══ Supplied records

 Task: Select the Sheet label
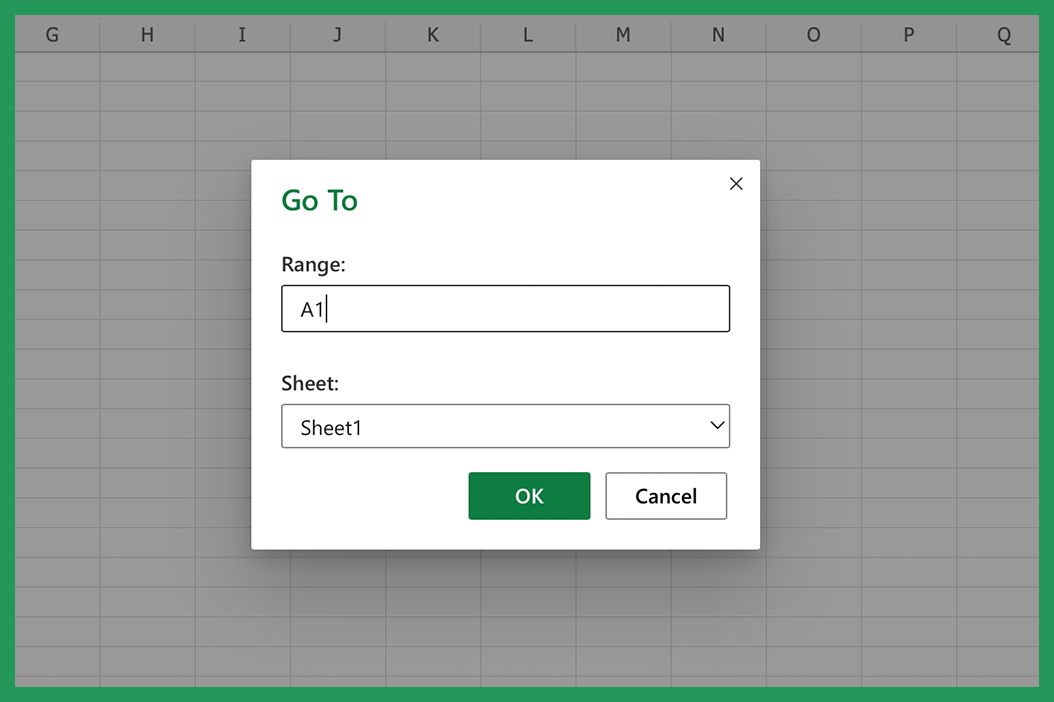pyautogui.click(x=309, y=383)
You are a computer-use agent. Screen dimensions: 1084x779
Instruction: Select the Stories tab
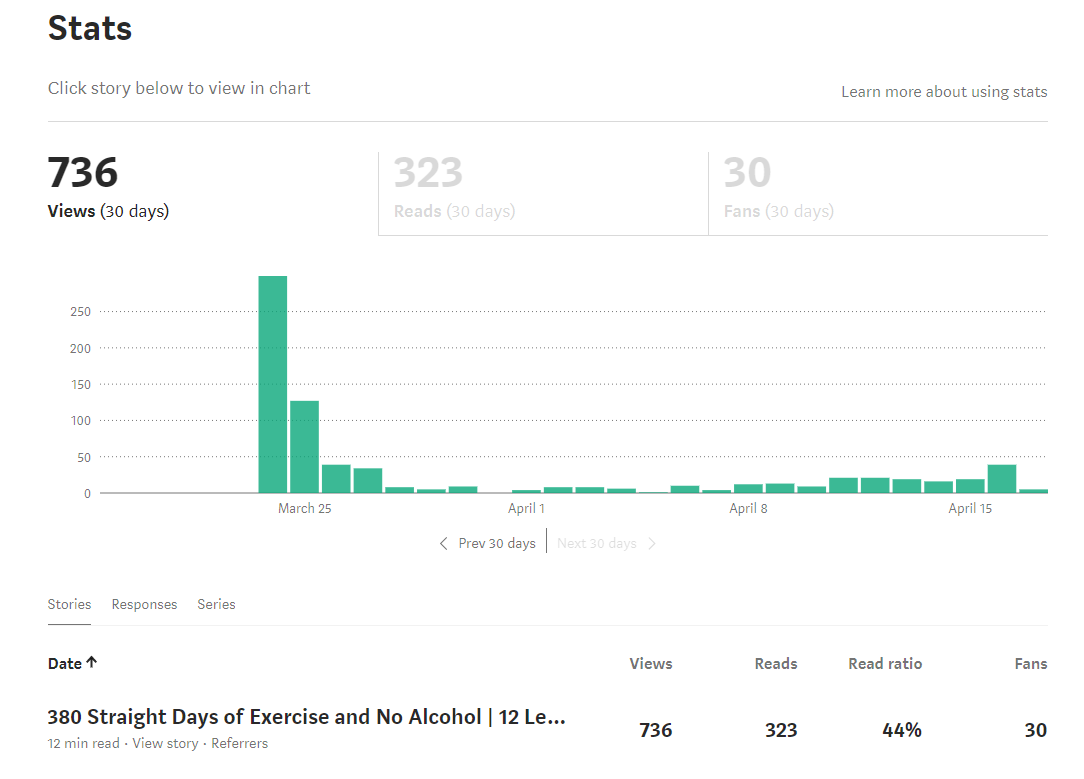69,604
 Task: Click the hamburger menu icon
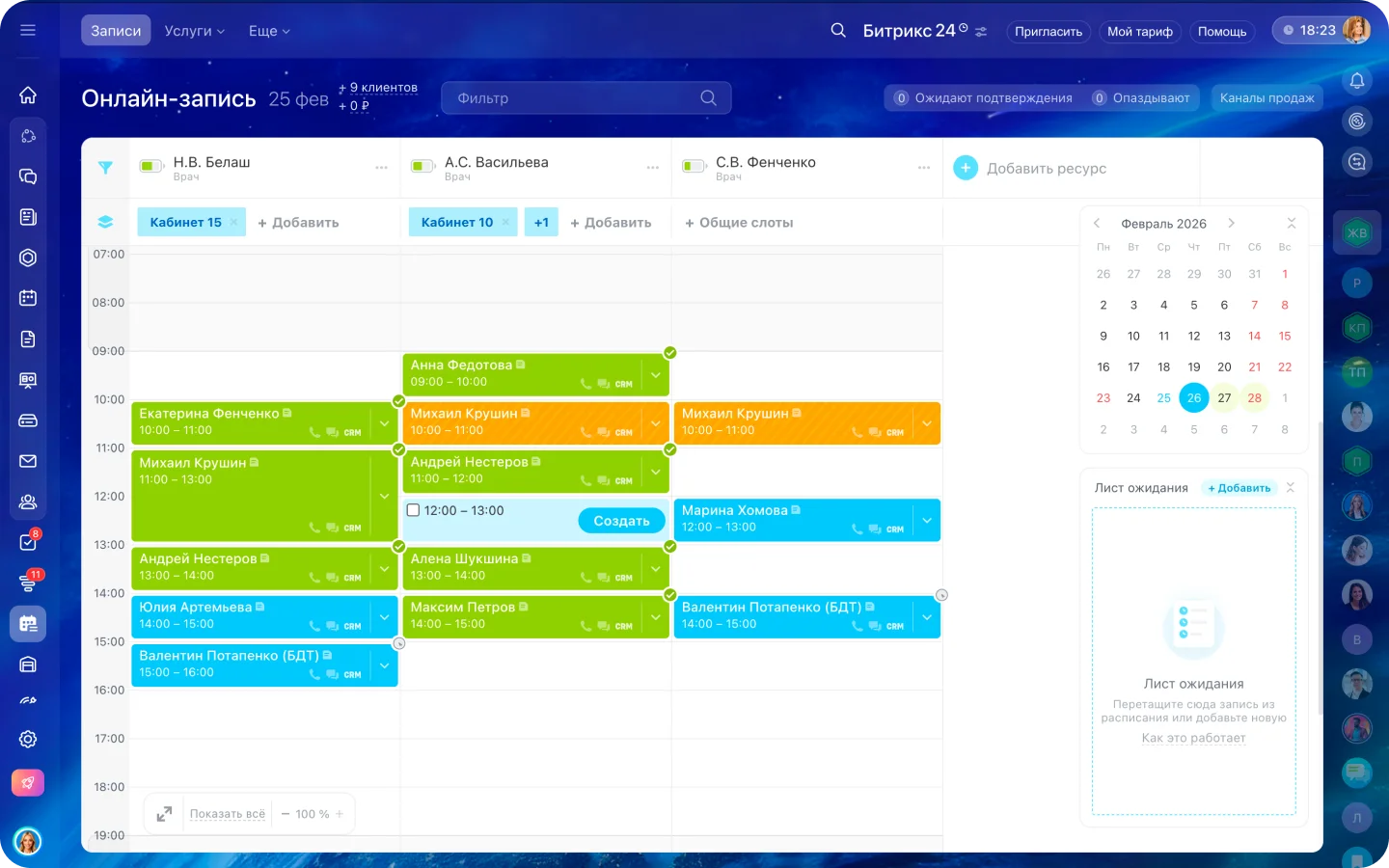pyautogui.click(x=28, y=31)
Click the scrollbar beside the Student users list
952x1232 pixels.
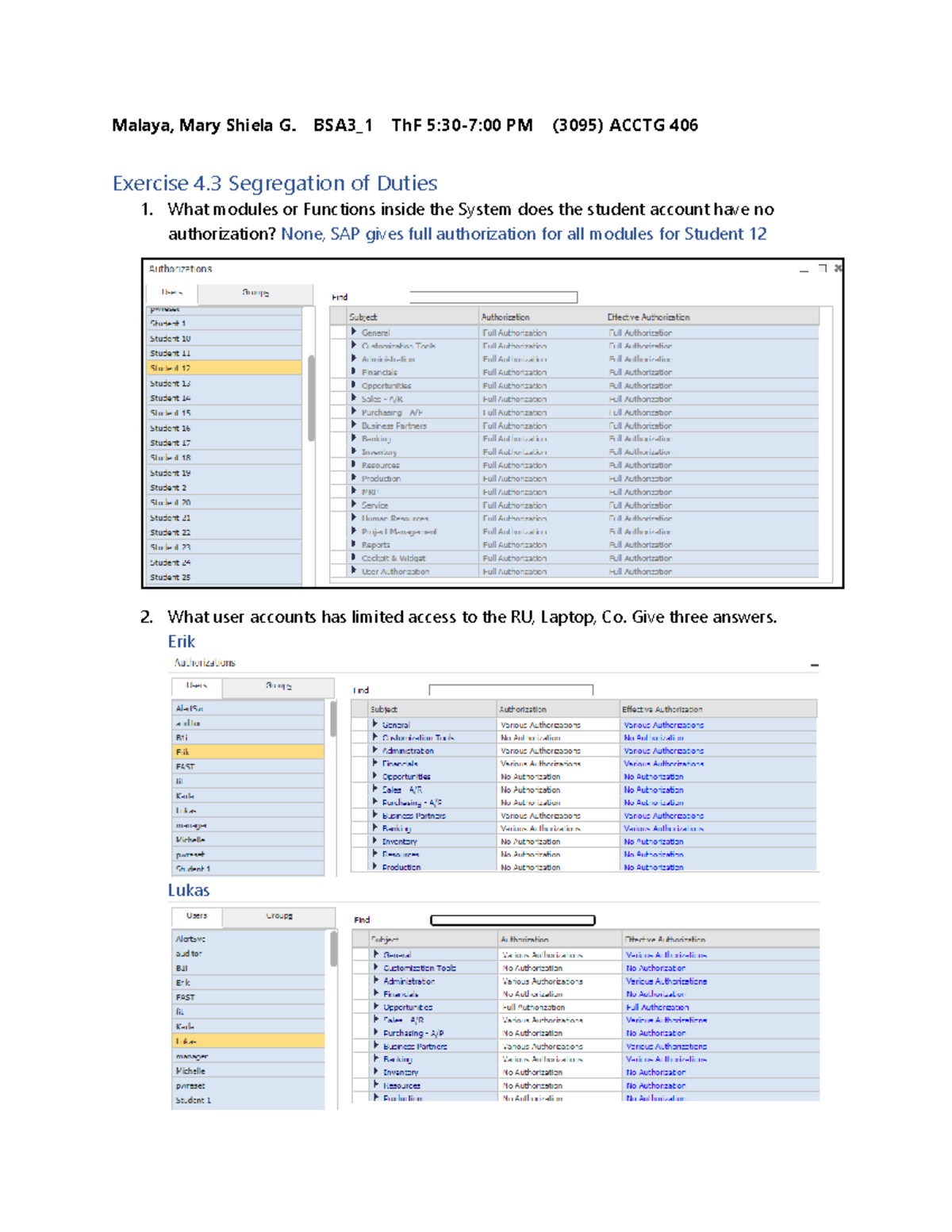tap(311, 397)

════

The expected output is an exact retyping of the lines from the line with "Task: Click the hamburger menu icon" through the last line of the data, with both ends kept and the pictures dropped.

[Task output]
 Task: Click the hamburger menu icon
pyautogui.click(x=28, y=31)
Click the scrollbar beside the Student users list
952x1232 pixels.
tap(311, 397)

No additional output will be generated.